September 1, 2021
The Buzz
Biden Admin Restarts Funding for Affordable Housing Mortgages

By Buzz Roberts, NAAHL President and CEO

Today, the Biden Administration announced that the Treasury Department will restart funding for HUD/FHA-insured “risk sharing” mortgages to build and preserve affordable apartments. The move achieves a high policy priority for NAAHL.
 
Expanding and preserving the supply of affordable housing requires a comprehensive suite of policy supports, including tax incentives and spending that Congress is actively considering in the current budget reconciliation bill being drafted, as well as administrative steps – including the HUD-Treasury partnership – that the White House is taking on its own today. Considered together, the Biden administration and Congress are poised to make a historic expansion of affordable housing, with meaningful benefits for more people and communities.
 
Under the HUD-Treasury partnership, state and local housing finance agencies (HFAs), including several NAAHL members, make affordable multifamily mortgages, which FHA insures. The Federal Financing Bank (FFB), an arm of Treasury, provides 30-40 year, fixed-rate funding at a 2.2-2.3% interest rate if committed in today’s market, enough to cover Treasury’s cost of funds. HFAs use the funds to make low-rate loans for affordable properties, keeping rents low and stretching other, more scarce federal housing subsidies.
 
Under the partnership, HFA lenders agree to cover 50% of any loss if a mortgage fails. It is this feature that gives the “risk-sharing” partnership its name. It also frees lenders to follow their own lending policies instead of the 955 pages of guidance required to obtain FHA insurance where lenders assume no risk – a major streamlining that speeds loan approvals, cuts costs, adds flexibility, and uses HUD staff efficiently.
 
The HUD-Treasury partnership was first started in 2015 after a successful initial test in rebuilding a major affordable housing property ravaged by Superstorm Sandy in New York City.
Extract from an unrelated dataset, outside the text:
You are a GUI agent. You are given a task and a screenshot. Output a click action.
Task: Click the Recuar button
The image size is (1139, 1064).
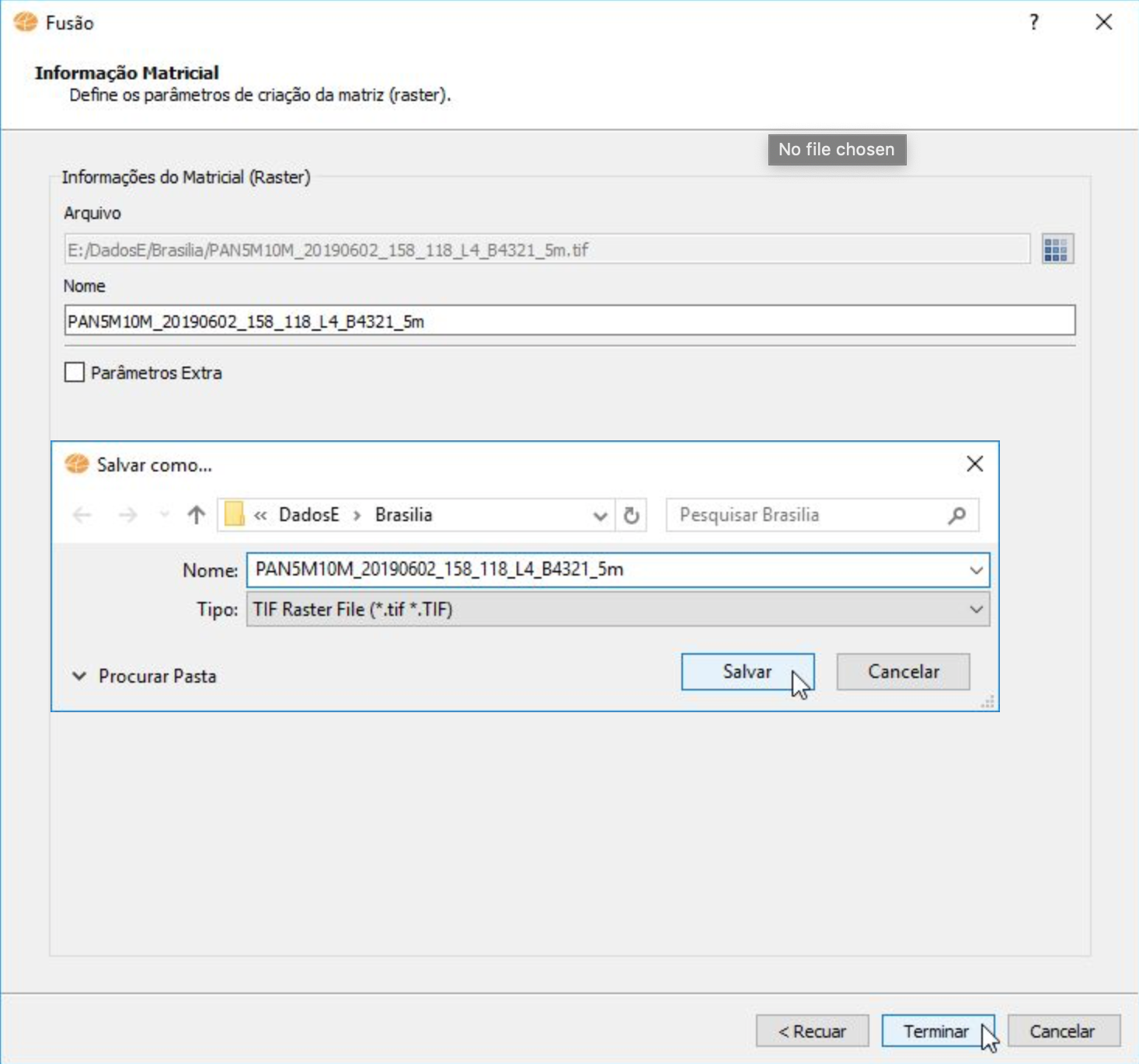pos(812,1031)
The initiative committed $2.4 billion for some 25,000 apartments by the end of 2018, when the Trump administration halted the partnership despite spotless loan performance. FFB’s fast, reliable, and cost-efficient execution has proved the program works even for the smaller mortgages that urban neighborhoods and rural communities especially need but for which long-term, fixed-rate mortgages are hard to find.
 
The Biden administration expects to begin making new loan commitments October 1, the start of the new federal fiscal year, but HFAs can work with HUD immediately to start processing loans. The administration has promised to accept commitments for at least three years, plus additional time to close the loans. There will be no limit on the total volume of loans, which generate a small profit for HUD, during this period. The administration anticipates financing about 10,000 apartments annually.
 
The Administration will also open a process to consider improving HUD-Treasury partnership. Among other steps, NAAHL has recommended expanding the program to other lenders, including community development financial institutions and banks.